Task objective = Repeat exactly, and only, the lines from the line bearing "The height and width of the screenshot is (541, 1571)." through the end of the material. Do not copy the pictures.

Data for this exercise =
┄┄┄┄┄┄┄┄┄┄┄┄┄┄┄┄┄┄┄┄

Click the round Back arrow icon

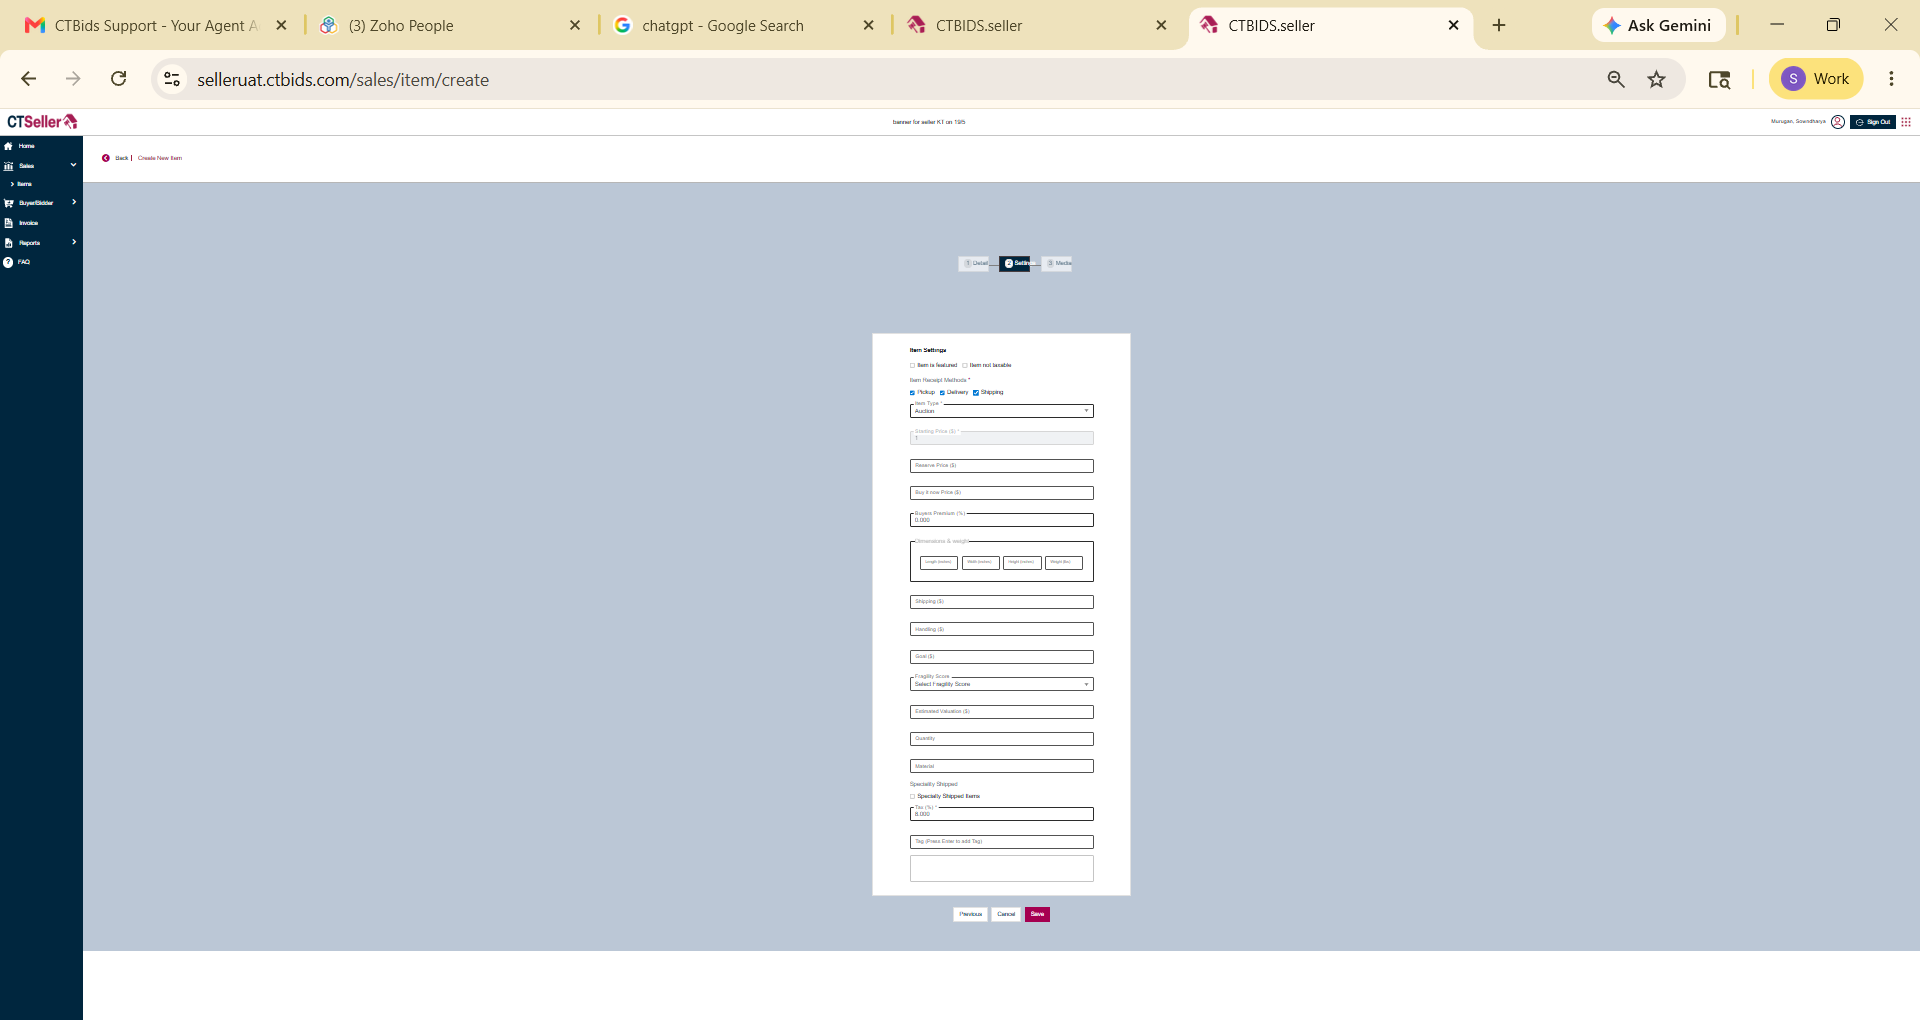click(x=106, y=158)

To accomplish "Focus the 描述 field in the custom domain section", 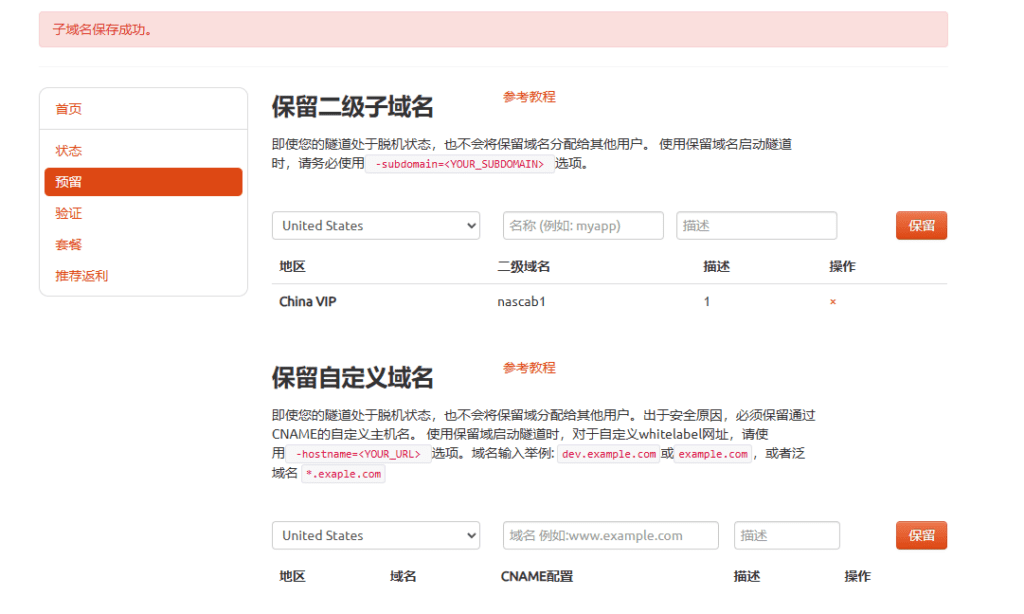I will coord(786,536).
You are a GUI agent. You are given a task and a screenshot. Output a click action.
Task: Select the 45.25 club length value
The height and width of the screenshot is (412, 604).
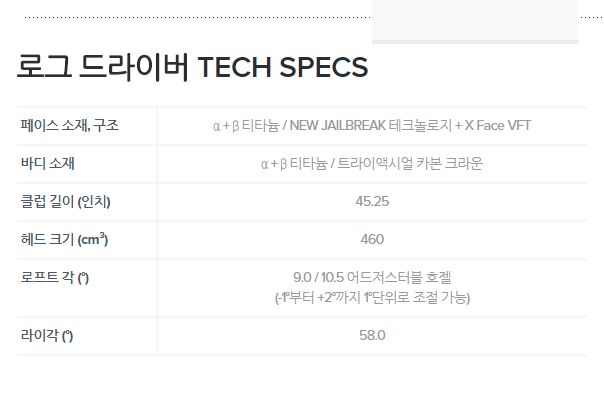click(372, 202)
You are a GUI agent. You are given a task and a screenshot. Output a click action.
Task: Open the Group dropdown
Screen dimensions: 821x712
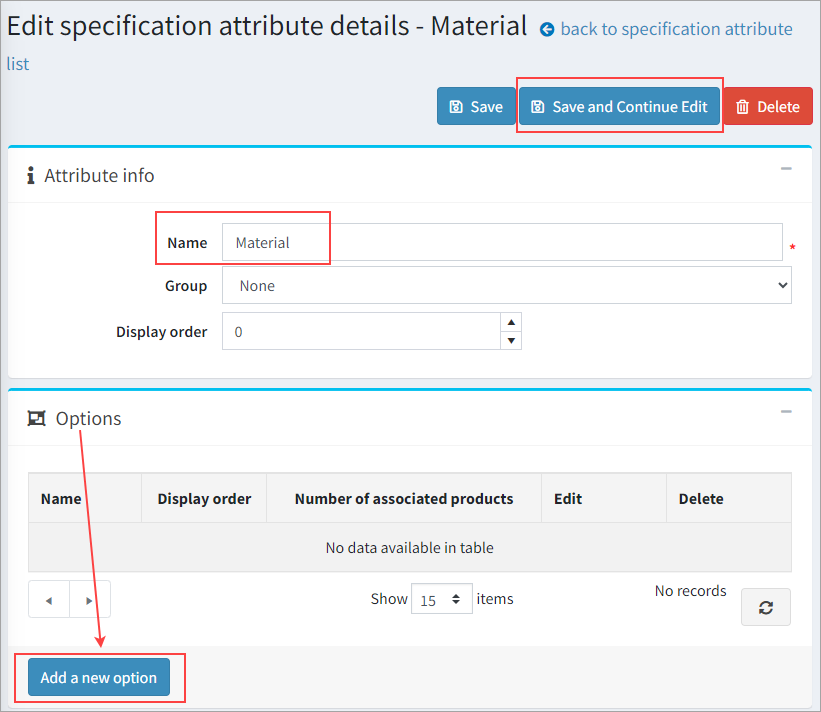[506, 285]
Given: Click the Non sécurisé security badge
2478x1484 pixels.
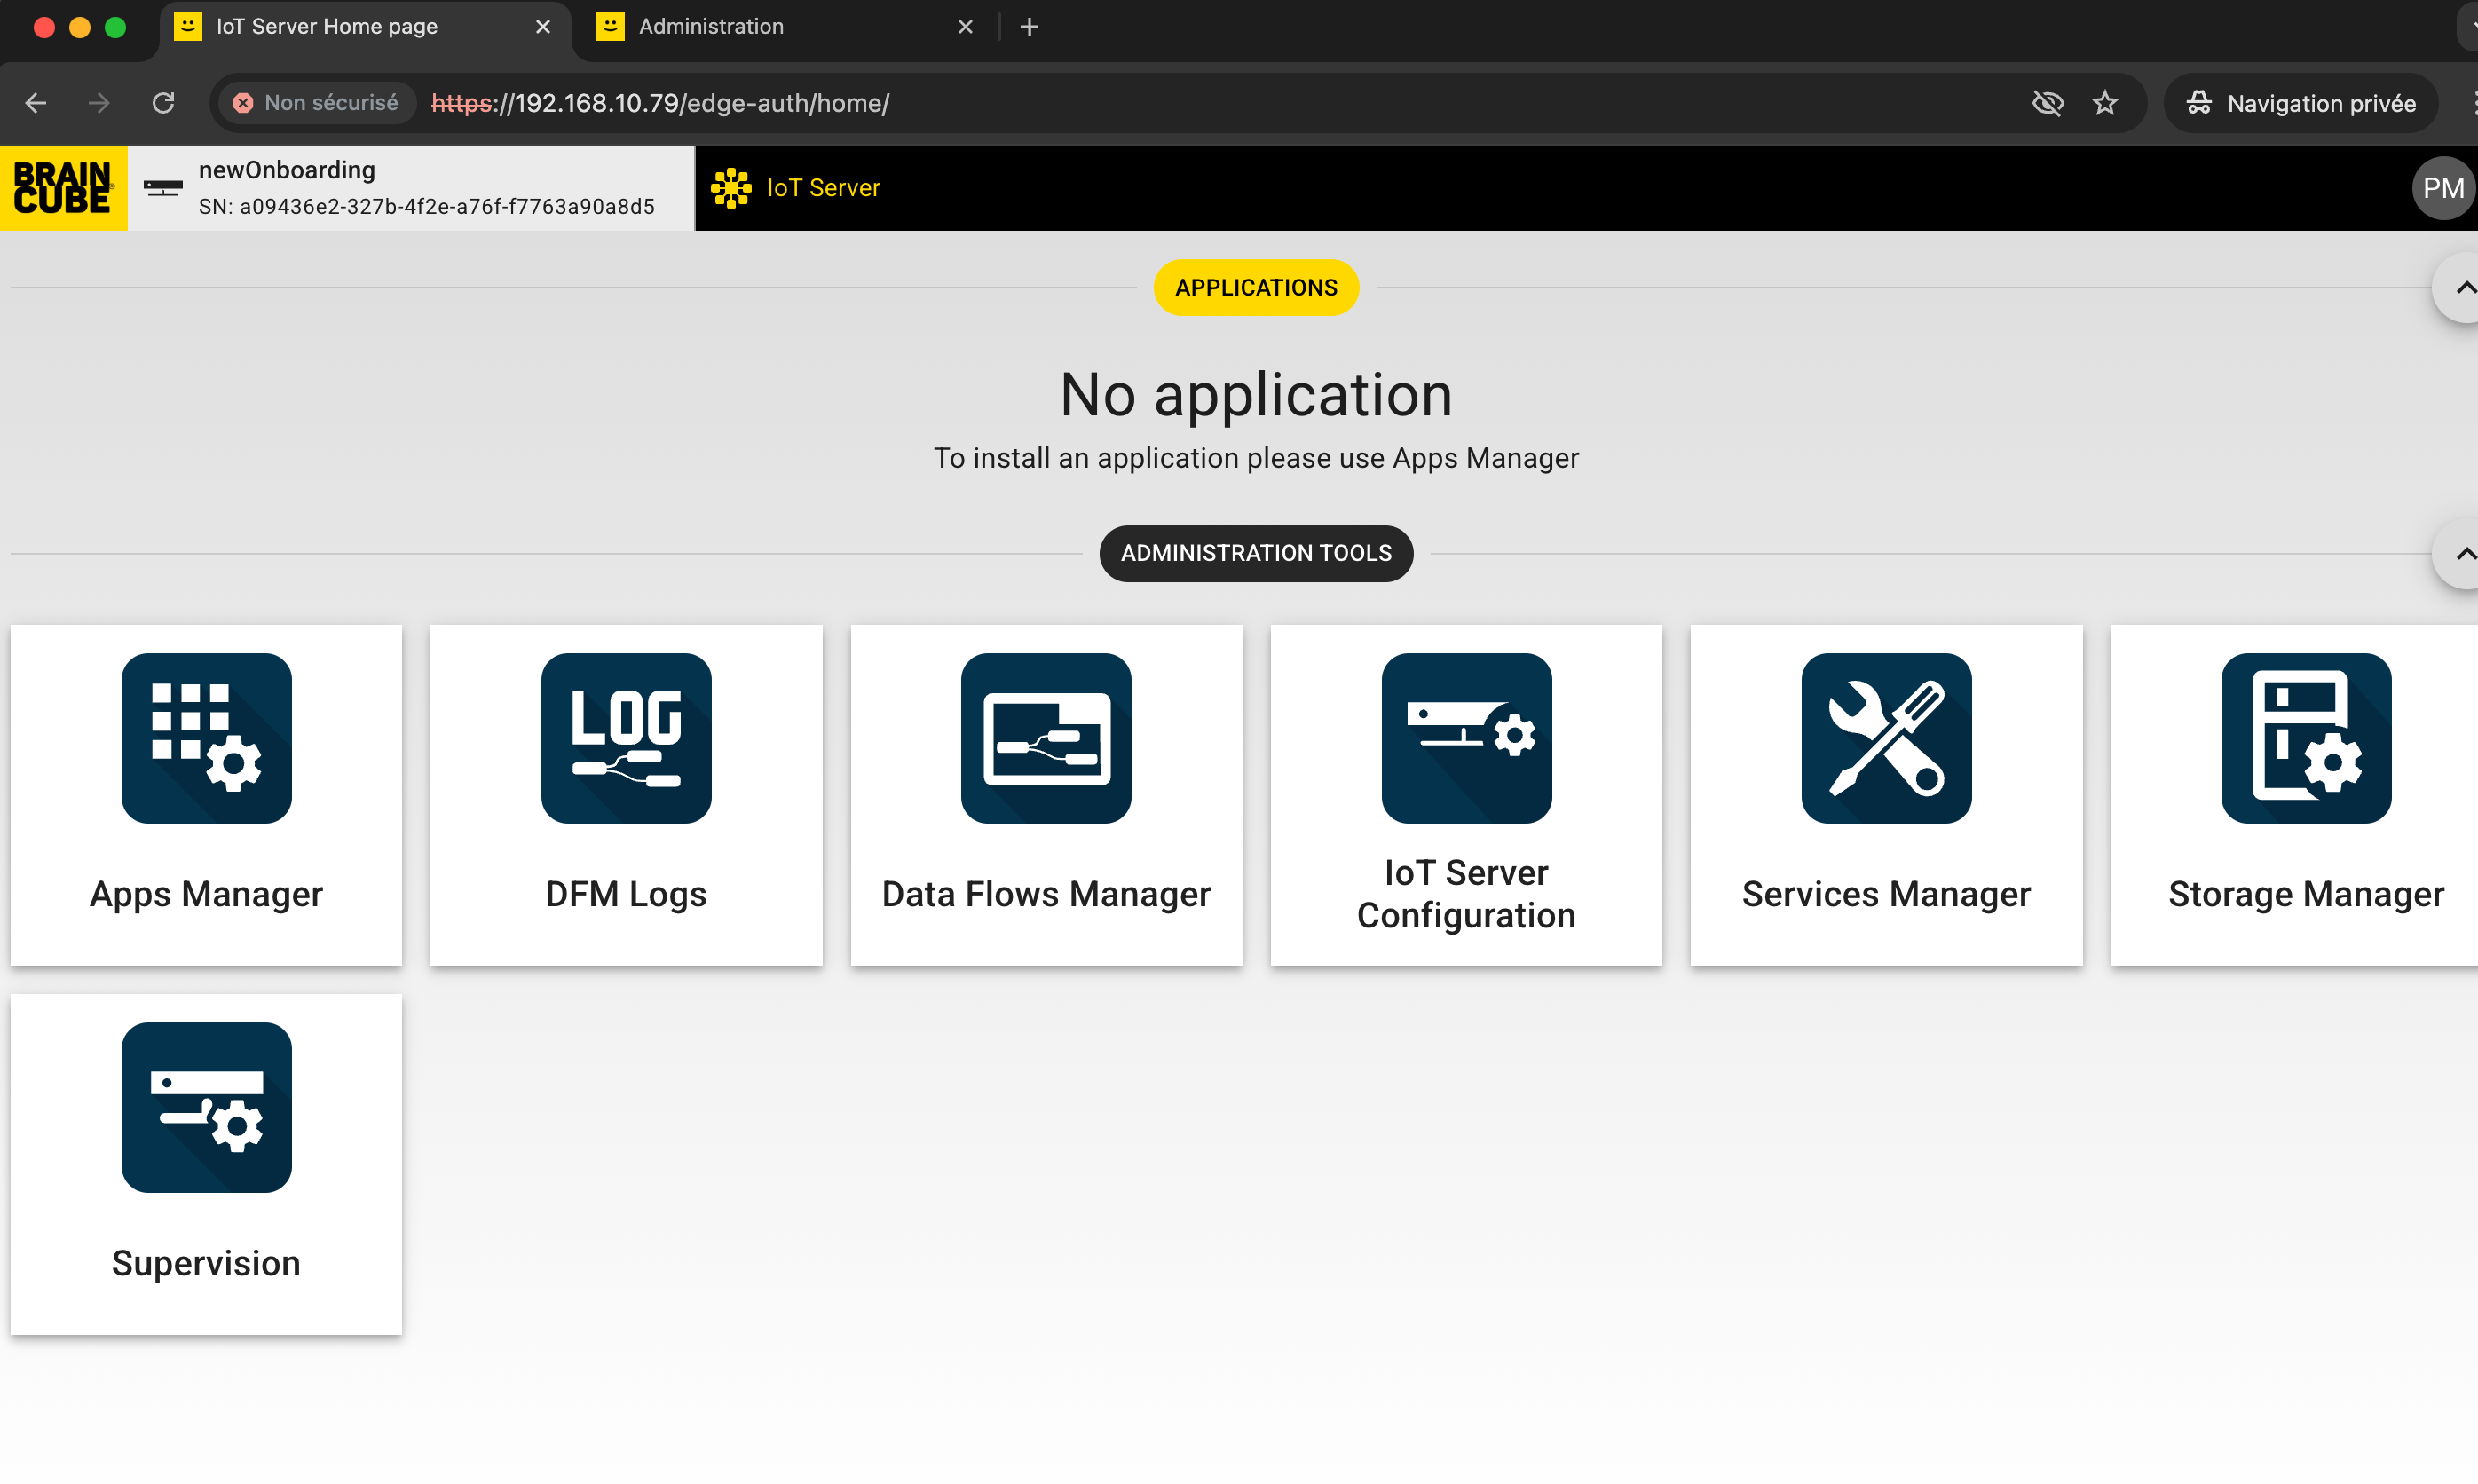Looking at the screenshot, I should pos(316,103).
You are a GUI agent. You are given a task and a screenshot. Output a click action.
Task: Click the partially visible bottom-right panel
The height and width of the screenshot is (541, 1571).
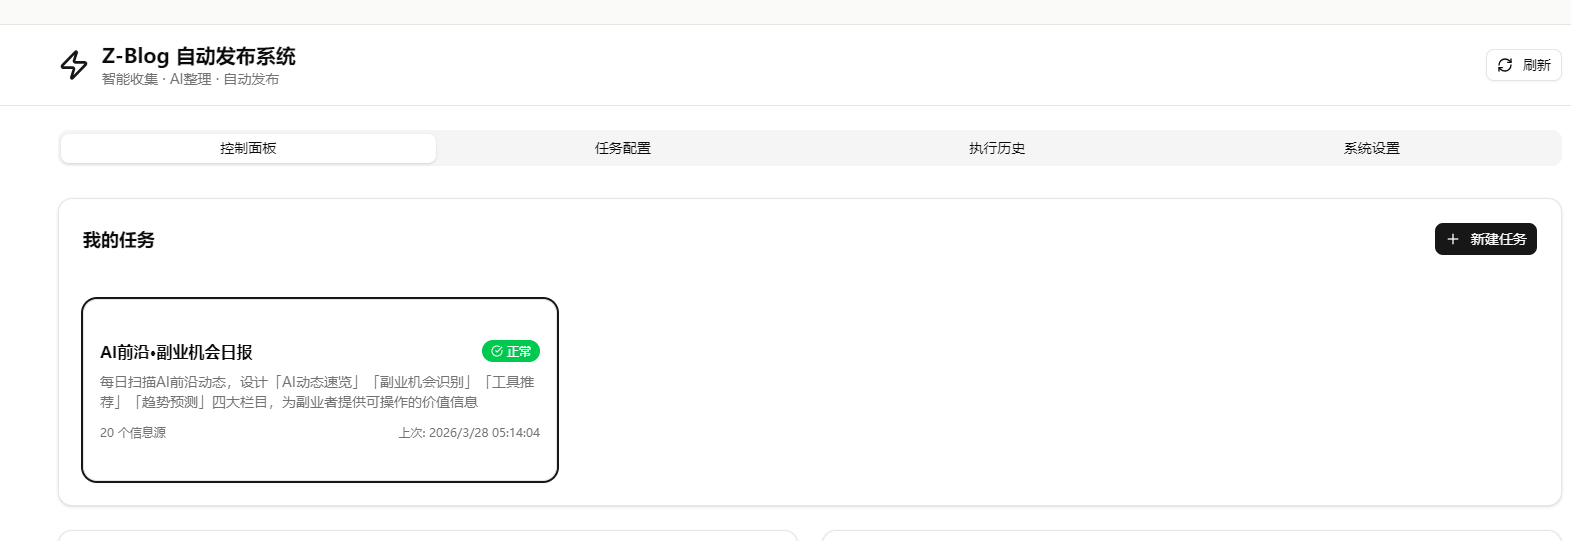pos(1190,536)
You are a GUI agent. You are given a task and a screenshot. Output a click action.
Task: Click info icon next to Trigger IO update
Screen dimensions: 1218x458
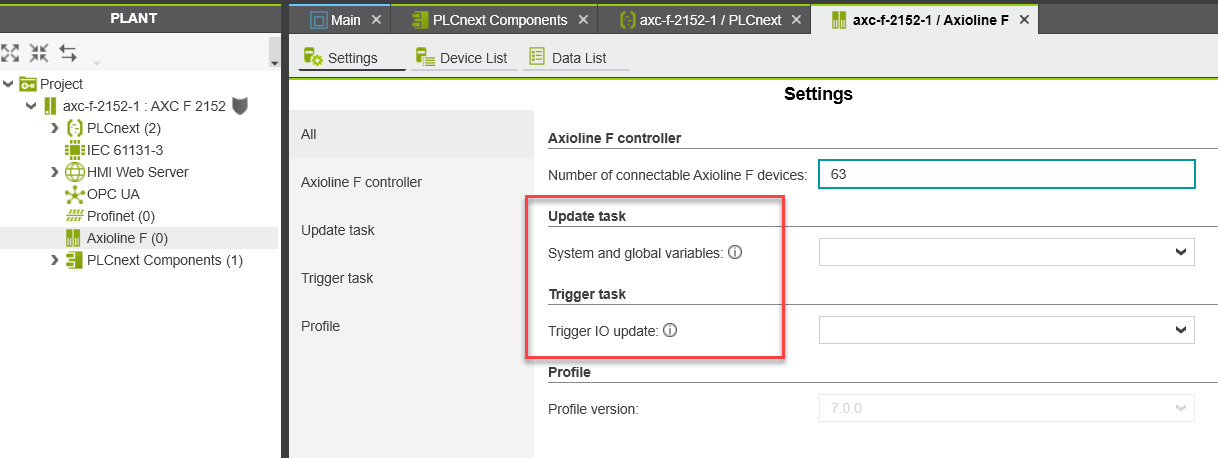click(x=671, y=330)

┄┄┄┄┄┄┄┄┄┄┄┄┄┄┄┄┄┄┄┄

Exercise solution =
The height and width of the screenshot is (541, 1571).
pos(1190,536)
You are a GUI agent. You are given a task and a screenshot. Output a click action.
Task: Click info icon next to Trigger IO update
Screen dimensions: 1218x458
click(x=671, y=330)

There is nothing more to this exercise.